__Task brief__.
The answer must be the data, repeated exactly.

──────── Record set

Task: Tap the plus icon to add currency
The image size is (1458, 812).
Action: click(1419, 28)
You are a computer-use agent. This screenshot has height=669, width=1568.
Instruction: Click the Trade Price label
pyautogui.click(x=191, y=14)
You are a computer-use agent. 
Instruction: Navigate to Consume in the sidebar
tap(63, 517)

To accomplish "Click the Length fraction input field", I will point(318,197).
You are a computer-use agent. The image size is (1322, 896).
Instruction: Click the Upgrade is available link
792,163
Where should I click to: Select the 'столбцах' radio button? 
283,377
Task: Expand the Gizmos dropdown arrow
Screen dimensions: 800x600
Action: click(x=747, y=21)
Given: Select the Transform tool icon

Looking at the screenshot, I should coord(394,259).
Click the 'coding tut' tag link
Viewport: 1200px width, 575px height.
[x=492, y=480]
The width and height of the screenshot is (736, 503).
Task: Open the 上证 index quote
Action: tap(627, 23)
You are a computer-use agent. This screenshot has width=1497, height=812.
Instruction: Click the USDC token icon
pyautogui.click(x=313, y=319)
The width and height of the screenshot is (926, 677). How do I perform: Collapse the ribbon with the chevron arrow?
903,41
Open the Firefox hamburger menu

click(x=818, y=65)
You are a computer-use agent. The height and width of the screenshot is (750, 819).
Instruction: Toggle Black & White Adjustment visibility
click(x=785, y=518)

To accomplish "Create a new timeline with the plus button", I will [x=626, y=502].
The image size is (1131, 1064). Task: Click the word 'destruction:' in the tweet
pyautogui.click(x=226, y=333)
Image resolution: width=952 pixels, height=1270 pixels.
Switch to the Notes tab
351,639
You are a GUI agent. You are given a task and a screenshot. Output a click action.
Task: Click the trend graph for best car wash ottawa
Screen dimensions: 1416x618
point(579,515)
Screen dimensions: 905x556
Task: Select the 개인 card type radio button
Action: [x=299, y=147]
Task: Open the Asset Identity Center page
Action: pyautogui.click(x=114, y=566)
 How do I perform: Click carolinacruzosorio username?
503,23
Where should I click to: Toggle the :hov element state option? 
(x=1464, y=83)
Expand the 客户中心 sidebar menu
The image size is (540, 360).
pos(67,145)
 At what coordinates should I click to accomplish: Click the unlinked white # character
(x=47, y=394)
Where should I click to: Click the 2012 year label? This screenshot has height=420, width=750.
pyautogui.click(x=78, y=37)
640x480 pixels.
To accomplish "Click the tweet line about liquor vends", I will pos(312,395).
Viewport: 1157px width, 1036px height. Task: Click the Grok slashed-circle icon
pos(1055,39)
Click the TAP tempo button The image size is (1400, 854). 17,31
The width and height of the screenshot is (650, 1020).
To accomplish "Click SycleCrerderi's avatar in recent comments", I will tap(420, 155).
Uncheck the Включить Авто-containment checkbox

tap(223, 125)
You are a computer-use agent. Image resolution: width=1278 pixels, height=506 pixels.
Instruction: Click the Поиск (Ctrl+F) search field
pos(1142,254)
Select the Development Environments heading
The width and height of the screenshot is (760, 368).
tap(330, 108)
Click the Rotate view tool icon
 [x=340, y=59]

────────────────

__Response to this exercise__.
Task: Tap the plus icon to add currency
The image size is (1458, 812).
Action: click(1419, 28)
You are a computer-use agent. This screenshot has height=669, width=1568.
Instruction: Click the Trade Price label
pyautogui.click(x=191, y=14)
You are a computer-use agent. 
Instruction: Navigate to Consume in the sidebar
tap(63, 517)

To accomplish "Click the Length fraction input field", I will point(318,197).
You are a computer-use agent. The image size is (1322, 896).
Instruction: Click the Upgrade is available link
792,163
Where should I click to: Select the 'столбцах' radio button? 
283,377
Task: Expand the Gizmos dropdown arrow
Screen dimensions: 800x600
Action: click(x=747, y=21)
Given: Select the Transform tool icon

Looking at the screenshot, I should coord(394,259).
Click the 'coding tut' tag link
Viewport: 1200px width, 575px height.
[x=492, y=480]
The width and height of the screenshot is (736, 503).
Task: Open the 上证 index quote
Action: tap(627, 23)
You are a computer-use agent. This screenshot has width=1497, height=812.
Instruction: Click the USDC token icon
pyautogui.click(x=313, y=319)
The width and height of the screenshot is (926, 677). How do I perform: Collapse the ribbon with the chevron arrow?
903,41
Open the Firefox hamburger menu

click(x=818, y=65)
You are a computer-use agent. The height and width of the screenshot is (750, 819).
Instruction: Toggle Black & White Adjustment visibility
click(x=785, y=518)

To accomplish "Create a new timeline with the plus button", I will [x=626, y=502].
The image size is (1131, 1064). Task: Click the word 'destruction:' in the tweet
pyautogui.click(x=226, y=333)
Image resolution: width=952 pixels, height=1270 pixels.
Switch to the Notes tab
351,639
You are a GUI agent. You are given a task and a screenshot. Output a click action.
Task: Click the trend graph for best car wash ottawa
Screen dimensions: 1416x618
point(579,515)
Screen dimensions: 905x556
Task: Select the 개인 card type radio button
Action: [x=299, y=147]
Task: Open the Asset Identity Center page
Action: pyautogui.click(x=114, y=566)
 How do I perform: Click carolinacruzosorio username?
503,23
Where should I click to: Toggle the :hov element state option? 
(x=1464, y=83)
Expand the 客户中心 sidebar menu
The image size is (540, 360).
pos(67,145)
 At what coordinates should I click to accomplish: Click the unlinked white # character
(x=47, y=394)
Where should I click to: Click the 2012 year label? This screenshot has height=420, width=750.
pyautogui.click(x=78, y=37)
640x480 pixels.
To accomplish "Click the tweet line about liquor vends", I will pos(312,395).
Viewport: 1157px width, 1036px height. Task: Click the Grok slashed-circle icon
pos(1055,39)
Click the TAP tempo button The image size is (1400, 854). 17,31
The width and height of the screenshot is (650, 1020).
To accomplish "Click SycleCrerderi's avatar in recent comments", I will tap(420, 155).
Uncheck the Включить Авто-containment checkbox

tap(223, 125)
You are a computer-use agent. Image resolution: width=1278 pixels, height=506 pixels.
Instruction: Click the Поиск (Ctrl+F) search field
pos(1142,254)
Select the Development Environments heading
The width and height of the screenshot is (760, 368).
tap(330, 108)
Click the Rotate view tool icon
 [x=340, y=59]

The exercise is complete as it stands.